Naqueles anos de seca, lembro-me de Chô  Malaquias, que morava na casa mais afastada da sede da fazenda, junto a um figueirão, com sua esposa dona Maria.

Eu era frequentador assíduo,  pois ele carregava cartuchos de uma velha 36, que eu usava para caçar  patos.

Era muito dificil pois eu tinha que me aproximar muito do alvo, e confesso que apesar do esforço, fui um caçador  muito infeliz…

Todas as noites lá vinha o velho casal até a sede,  pois se rezava o terço diariamente para pedir chuva!

Quando terminava essa liturgia, outra se iniciava quando  sentávamos  na varanda.

MInha mãe  perguntava: “-Chô Malaquias, o que está  marcando o céu para amanhã?”

Chô Malaquias, com muita seriedade, caminhava até a escuridão,  percustrava as estrelas, e examinava demoradamente a lua, e nos dava a previsão para o dia seguinte…

Tais previsões  eram sempre otimistas, e me lembro dele me mostrar como a lua tinha a inclinação  certa para indicar se ia  derramar ou não  uma possível  água contida.

A estrela da boca da noite ou estrelão, na realidade o planeta Vênus, a estrela vermelha,  Marte, o sete estrelo, as três  marias , a fase da lua,  ele lia o céu  e ia repassando as informações.

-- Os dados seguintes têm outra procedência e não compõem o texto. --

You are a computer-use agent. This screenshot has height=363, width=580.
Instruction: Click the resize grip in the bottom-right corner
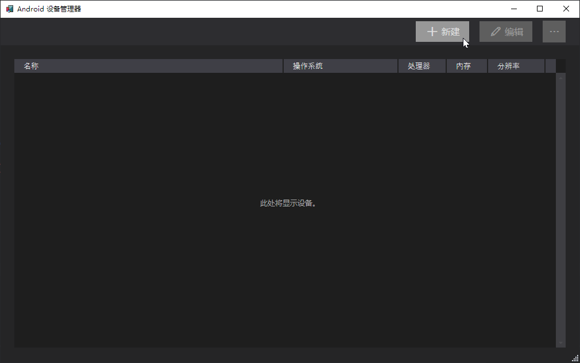[x=575, y=358]
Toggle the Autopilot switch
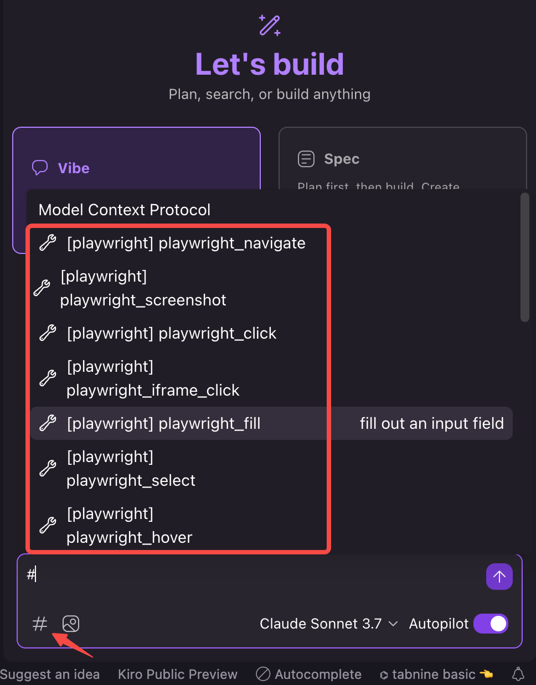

Agregava ainda as importantes condições  do pôr do sol,  cujas cores e texturas indicavam calor, ventos ou as ansiadas chuvas.

O curioso era que tirando a renovada esperança otimista  de chuva pra dali 2 ou três  dias,  ele acertava sobre ventos, calor maior ou menor devido a direção  deles, sol mais a pino, maior ou menor cobertura de nuvens.

Grande Chô  Malaquias, como fazem falta suas previsões sempre temperadas com a dose certa de otimismo…

Menino ficou velho, mas continua a olhar o céu  no entardecer, continua a acordar de noite e procurar o estrelão, companheira que iluminava tantas viagens a cavalo, carro de boi ou barco, para tentar a voltar a ser otimista e esperançoso quanto ao amanhã.